Thus, when the project teams discuss all possible uncertainties in the initiation and planning stages,
they determine the occurrence probability and the impact scale. For example, in our m-commerce
project, testers may not determine some of the important code errors, which might lead to rework,
schedule slippage and cost overruns. Considering the previous projects and lessons learned, we can
predict the probability and how it may affect the project if the risk occurs. However, we can never be
sure that this tester has malicious intentions to help a strong competitor. This would be an uncertainty,
not a risk.
Project risk is an uncertain event or condition that, if occurs, has a positive or negative effect on one or
more project objectives . Risks exist in all projects. It is of high importance to keep in mind that a risk
does not always create negative outcomes, but can lead to positive outcomes. The subsections 10.1.1
and 10.1.2 below elaborate on both types of risk with examples.

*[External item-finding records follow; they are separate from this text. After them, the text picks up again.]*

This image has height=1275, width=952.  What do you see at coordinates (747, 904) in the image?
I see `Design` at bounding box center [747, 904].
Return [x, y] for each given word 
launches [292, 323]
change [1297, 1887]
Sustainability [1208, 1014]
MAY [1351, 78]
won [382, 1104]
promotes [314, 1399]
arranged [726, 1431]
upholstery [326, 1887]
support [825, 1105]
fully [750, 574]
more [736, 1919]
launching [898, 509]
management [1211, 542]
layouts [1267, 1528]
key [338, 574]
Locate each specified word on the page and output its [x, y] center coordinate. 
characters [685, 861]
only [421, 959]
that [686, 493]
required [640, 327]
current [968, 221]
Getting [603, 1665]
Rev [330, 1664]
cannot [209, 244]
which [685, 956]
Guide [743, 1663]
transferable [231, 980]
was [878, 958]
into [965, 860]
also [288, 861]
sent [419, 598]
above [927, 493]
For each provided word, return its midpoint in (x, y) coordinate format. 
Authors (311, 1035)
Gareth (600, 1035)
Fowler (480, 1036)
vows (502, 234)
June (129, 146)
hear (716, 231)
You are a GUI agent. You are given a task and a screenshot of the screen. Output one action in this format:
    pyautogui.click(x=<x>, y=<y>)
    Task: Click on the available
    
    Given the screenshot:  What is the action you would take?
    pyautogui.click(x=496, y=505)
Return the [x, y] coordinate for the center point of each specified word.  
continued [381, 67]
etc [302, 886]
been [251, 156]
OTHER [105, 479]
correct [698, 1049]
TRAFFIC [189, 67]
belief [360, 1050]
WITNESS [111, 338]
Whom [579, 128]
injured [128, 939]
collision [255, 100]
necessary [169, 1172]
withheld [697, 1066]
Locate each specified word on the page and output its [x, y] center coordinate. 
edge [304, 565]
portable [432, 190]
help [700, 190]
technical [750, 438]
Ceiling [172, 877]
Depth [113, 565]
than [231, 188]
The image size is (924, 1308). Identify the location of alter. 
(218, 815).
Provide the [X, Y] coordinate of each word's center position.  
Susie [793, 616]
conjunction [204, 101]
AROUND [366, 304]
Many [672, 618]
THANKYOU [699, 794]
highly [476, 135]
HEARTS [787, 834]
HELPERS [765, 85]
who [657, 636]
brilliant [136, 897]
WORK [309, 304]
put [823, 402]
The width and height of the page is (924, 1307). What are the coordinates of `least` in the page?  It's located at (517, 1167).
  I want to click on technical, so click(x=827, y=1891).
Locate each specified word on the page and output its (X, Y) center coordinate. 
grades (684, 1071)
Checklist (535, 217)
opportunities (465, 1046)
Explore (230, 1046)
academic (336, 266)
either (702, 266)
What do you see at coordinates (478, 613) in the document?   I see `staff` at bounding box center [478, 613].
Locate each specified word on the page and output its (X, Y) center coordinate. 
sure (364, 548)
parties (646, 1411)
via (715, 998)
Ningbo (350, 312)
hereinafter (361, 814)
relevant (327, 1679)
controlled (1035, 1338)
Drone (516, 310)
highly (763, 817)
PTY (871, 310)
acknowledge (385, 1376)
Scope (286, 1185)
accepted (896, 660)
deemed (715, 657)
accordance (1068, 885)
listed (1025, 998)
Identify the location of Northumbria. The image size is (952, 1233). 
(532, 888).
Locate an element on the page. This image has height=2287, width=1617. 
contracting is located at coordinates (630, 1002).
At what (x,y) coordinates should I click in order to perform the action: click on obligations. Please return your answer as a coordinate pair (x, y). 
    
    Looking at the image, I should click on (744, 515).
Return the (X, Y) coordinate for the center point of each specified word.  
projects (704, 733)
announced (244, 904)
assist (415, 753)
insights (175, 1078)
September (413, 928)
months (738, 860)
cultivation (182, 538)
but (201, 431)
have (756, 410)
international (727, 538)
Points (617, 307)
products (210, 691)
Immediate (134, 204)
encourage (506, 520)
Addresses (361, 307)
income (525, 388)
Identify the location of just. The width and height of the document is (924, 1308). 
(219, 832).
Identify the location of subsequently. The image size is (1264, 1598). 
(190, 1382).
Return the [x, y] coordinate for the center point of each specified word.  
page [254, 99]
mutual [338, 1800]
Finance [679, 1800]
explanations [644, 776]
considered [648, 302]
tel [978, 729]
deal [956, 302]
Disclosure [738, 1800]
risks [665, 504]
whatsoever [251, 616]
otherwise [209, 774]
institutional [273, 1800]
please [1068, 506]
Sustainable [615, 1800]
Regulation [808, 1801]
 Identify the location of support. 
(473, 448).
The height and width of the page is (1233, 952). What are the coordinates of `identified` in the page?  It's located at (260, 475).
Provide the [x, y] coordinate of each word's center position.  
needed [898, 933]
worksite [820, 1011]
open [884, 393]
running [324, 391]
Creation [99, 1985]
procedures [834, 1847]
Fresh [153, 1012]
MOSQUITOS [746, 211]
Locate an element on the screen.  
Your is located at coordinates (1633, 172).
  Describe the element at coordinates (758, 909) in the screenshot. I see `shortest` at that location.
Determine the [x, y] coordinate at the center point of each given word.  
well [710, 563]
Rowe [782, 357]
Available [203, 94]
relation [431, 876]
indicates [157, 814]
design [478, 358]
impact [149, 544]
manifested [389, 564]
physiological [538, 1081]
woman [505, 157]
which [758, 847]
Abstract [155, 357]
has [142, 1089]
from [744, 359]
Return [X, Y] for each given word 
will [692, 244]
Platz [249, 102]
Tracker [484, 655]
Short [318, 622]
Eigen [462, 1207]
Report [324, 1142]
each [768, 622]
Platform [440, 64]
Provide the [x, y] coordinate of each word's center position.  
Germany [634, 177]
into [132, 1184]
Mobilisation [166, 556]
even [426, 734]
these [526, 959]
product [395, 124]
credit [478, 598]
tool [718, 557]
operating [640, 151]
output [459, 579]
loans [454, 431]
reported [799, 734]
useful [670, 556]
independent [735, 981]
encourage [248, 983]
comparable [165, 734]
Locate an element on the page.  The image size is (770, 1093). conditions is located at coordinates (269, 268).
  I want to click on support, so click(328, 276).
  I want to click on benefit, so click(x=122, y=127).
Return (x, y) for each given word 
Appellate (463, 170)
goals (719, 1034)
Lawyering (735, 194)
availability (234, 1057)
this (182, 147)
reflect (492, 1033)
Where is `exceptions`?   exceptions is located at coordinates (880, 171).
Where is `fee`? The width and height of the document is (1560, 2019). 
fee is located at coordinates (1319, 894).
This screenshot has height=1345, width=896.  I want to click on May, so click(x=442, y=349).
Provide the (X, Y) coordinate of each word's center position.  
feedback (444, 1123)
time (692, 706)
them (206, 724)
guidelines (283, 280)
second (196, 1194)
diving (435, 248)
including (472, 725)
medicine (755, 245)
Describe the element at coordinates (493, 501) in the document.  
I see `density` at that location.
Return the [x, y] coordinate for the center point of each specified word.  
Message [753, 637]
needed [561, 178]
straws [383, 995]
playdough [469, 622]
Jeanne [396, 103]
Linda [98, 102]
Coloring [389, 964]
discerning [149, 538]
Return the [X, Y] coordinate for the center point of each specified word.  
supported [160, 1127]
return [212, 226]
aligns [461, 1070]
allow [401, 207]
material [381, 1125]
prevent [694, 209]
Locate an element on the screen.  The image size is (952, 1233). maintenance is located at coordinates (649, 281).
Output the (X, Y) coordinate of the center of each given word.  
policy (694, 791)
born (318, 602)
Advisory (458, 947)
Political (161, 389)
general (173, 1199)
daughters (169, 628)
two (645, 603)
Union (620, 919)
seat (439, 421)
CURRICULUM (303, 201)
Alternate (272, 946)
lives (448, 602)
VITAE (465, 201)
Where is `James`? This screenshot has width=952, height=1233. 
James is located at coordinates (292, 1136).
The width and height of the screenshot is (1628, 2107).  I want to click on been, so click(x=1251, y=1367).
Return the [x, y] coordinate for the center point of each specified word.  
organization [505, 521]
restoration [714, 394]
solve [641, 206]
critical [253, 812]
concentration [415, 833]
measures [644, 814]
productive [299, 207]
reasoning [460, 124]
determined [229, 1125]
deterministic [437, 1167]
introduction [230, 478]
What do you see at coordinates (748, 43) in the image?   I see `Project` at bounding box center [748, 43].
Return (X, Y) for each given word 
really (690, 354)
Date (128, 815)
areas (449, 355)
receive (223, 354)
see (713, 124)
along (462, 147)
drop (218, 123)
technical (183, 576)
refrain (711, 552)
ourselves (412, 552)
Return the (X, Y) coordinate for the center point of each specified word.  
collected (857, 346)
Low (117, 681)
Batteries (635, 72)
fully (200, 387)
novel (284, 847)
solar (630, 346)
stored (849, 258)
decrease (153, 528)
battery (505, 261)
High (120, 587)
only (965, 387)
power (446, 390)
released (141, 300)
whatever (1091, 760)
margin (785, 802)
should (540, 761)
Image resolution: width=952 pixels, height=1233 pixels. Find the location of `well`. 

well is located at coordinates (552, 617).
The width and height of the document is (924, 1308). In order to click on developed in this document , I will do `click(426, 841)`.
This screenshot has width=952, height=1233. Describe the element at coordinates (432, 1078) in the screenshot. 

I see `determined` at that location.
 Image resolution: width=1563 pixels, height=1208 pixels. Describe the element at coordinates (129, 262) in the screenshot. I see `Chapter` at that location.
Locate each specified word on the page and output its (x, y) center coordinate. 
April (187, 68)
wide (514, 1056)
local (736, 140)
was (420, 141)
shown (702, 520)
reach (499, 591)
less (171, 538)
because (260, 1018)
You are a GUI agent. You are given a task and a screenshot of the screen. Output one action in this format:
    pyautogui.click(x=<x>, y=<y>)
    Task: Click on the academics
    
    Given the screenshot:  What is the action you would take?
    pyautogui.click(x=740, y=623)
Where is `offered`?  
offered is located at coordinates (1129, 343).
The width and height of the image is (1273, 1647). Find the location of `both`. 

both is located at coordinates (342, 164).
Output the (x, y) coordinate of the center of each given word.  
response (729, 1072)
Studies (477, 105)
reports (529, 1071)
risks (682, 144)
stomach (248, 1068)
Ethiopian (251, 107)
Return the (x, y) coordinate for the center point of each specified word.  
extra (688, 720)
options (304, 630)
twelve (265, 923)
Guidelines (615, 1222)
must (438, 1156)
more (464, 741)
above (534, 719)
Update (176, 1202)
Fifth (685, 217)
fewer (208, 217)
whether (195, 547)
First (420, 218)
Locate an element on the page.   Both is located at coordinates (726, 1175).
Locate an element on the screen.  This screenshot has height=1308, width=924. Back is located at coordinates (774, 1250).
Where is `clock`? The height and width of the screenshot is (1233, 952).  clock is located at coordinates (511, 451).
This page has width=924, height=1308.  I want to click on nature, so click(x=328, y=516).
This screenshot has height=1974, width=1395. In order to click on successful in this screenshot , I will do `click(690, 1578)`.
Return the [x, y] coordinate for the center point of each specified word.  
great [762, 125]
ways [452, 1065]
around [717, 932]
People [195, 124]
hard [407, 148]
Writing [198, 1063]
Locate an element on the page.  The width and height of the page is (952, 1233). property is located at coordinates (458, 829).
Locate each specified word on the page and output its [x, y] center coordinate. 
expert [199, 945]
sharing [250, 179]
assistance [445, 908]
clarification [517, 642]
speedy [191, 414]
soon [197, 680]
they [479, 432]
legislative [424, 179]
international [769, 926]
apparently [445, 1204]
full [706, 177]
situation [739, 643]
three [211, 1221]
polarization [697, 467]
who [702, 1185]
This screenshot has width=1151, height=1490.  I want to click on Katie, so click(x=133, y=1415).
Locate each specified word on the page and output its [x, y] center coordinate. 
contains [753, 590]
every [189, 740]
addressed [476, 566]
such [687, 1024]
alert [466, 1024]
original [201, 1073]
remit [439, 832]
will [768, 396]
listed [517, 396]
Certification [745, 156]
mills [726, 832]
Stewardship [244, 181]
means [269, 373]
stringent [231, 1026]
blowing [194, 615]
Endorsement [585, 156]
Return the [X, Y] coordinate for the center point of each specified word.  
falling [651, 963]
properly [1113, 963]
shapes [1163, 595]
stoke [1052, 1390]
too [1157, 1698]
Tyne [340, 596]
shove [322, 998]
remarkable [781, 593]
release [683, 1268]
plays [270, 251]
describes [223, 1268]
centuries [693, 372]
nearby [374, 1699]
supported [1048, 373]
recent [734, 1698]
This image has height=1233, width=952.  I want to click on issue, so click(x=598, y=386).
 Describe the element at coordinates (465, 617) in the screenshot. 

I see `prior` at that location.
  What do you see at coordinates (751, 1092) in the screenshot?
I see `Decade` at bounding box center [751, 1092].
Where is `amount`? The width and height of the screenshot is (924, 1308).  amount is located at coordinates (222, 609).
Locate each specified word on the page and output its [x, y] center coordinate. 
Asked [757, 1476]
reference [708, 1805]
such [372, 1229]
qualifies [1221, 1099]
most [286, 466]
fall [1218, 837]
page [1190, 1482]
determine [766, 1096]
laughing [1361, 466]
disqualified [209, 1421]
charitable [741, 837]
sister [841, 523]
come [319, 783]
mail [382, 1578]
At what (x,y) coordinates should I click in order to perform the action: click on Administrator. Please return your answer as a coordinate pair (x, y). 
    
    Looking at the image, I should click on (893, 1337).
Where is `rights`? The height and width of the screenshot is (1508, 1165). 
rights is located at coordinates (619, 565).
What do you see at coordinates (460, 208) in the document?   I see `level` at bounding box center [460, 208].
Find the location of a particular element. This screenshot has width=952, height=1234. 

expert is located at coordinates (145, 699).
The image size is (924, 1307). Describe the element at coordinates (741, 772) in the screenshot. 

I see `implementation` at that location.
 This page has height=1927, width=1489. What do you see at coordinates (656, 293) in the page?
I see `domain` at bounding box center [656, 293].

10.1.1 Negative Project Risks
It is the reality that project teams mostly encounter negative risks. These risks might jeopardize the
well-being of a project’s progress and lead to failure if they occur. Some examples of a negative project
risk are:
Machines can fail in the middle of a critical activity.
A vendor may not dispatch raw materials on time, or they may be damaged during a long
journey from the vendor’s or supplier’s country to our project’s location.
A key human resource for an activity may become sick or may find a better job and leave the
organization.
Projects that depend on good weather, such as road construction projects, face risk of delays
due to exceptionally wet or windy weather.
Safety risks are also common on construction projects.
Changes in the value of local currency during a project affect purchasing power and budgets
on projects with large international components.